Texto de leitura:

>>>>

I’m just a soul whose intentions are good / Oh, Lord, please, don’t let me be misunderstood”
“Eu sou apenas uma alma com boas intenções / Ah, Senhor, por favor, não me deixe ser mal entendida”

Nina soltou lá nas terras gringas e a Correrua cortou aqui, no escadão da casa dela, junto com aquela do Jorge Ben que algumas meninas negras de uma escola da região cantarolavam com uma sabedoria antiga: “Acordei com uma vontade de saber como eu ia…”.

A música vinha do escadão da avenida Chão de Estrela, a 10 minutos da estação Grajaú (Extremo Sul de São Paulo), onde a artista Fernanda Souza, conhecida como CORRERUA, exibia sua segunda exposição fotográfica: “Sobrevivendo no Inferno”.

De cara, um choque estético. Esse tipo de ocupação em uma quebrada ressignifica paisagens.

No escadão, tão comum nas periferias, onde diariamente transitam muitas pessoas do bairro, no sobe e desce diário, é comum pessoas encontrarem vizinhes ou amigues e sentarem para uma conversa. Dessa vez, sustenta quadros com molduras clássicas de museus, com fotografias coloridas, retratando jovens pertencentes à cultura do funk.

Uma primeira questão que me sobressalta é: quais são as possibilidades de ocupação artística que podemos pensar e fazer dentro das quebradas? Como ressignificar o uso do espaço e disputar tempo com o cotidiano?

O caminho é afetivo!

Correrua diz que foi uma adolescente negra funkeira e sabe o quanto é difícil ter uma autoestima saudável. Seu olhar enaltece as mulheres que são representadas de formas diversas e não estereotipadas: são meninas conversando, meninas posando pras lentes e mulheres empinando moto.

<<<<

Tarefas a fazer:
(1) Transcreva o trecho do texto sobre a exposição no escadão, começando nas palavras "No escadão, tão" e parando logo após "mulheres empinando moto.".
(2) Indique cada linha dos registros em que aparece a palavra "Given".
O texto e os registros não têm nenhuma relação entre si.

[Dados de elementos e de posições no texto]
>>>>

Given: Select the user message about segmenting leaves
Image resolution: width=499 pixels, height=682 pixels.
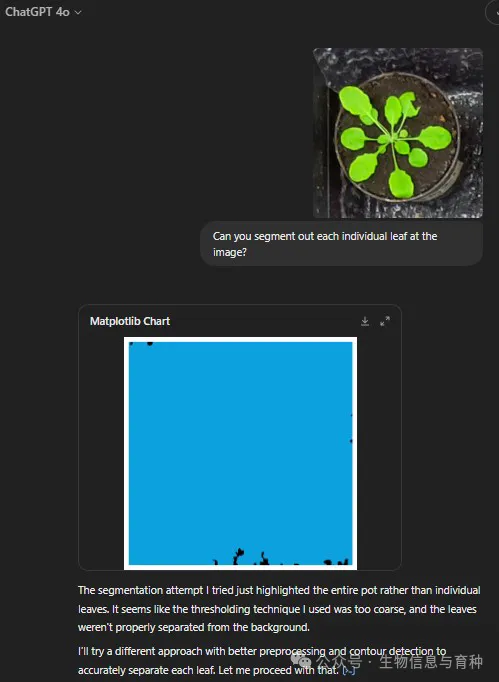Looking at the screenshot, I should pos(342,244).
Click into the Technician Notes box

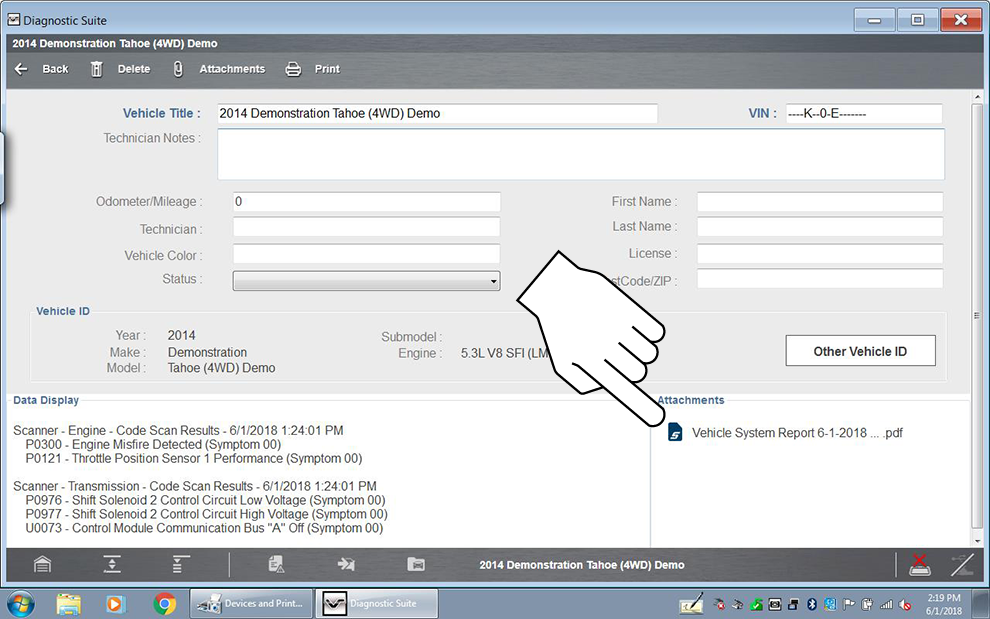pos(580,154)
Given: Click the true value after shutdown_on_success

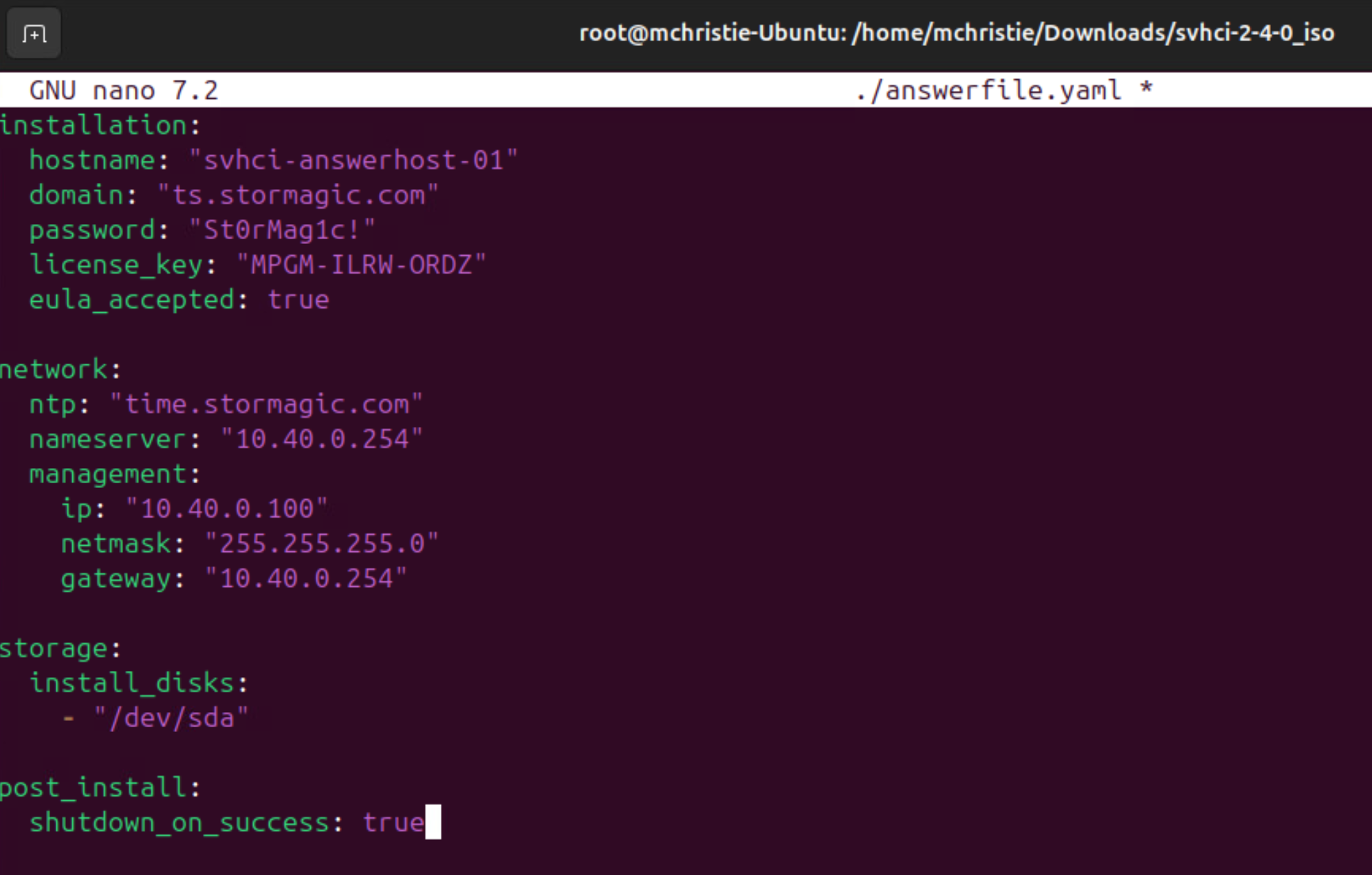Looking at the screenshot, I should pyautogui.click(x=393, y=823).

<<<<

Respostas abaixo:
(1)
No escadão, tão comum nas periferias, onde diariamente transitam muitas pessoas do bairro, no sobe e desce diário, é comum pessoas encontrarem vizinhes ou amigues e sentarem para uma conversa. Dessa vez, sustenta quadros com molduras clássicas de museus, com fotografias coloridas, retratando jovens pertencentes à cultura do funk.

Uma primeira questão que me sobressalta é: quais são as possibilidades de ocupação artística que podemos pensar e fazer dentro das quebradas? Como ressignificar o uso do espaço e disputar tempo com o cotidiano?

O caminho é afetivo!

Correrua diz que foi uma adolescente negra funkeira e sabe o quanto é difícil ter uma autoestima saudável. Seu olhar enaltece as mulheres que são representadas de formas diversas e não estereotipadas: são meninas conversando, meninas posando pras lentes e mulheres empinando moto.

(2)
Given: Select the user message about segmenting leaves
Given: Click the true value after shutdown_on_success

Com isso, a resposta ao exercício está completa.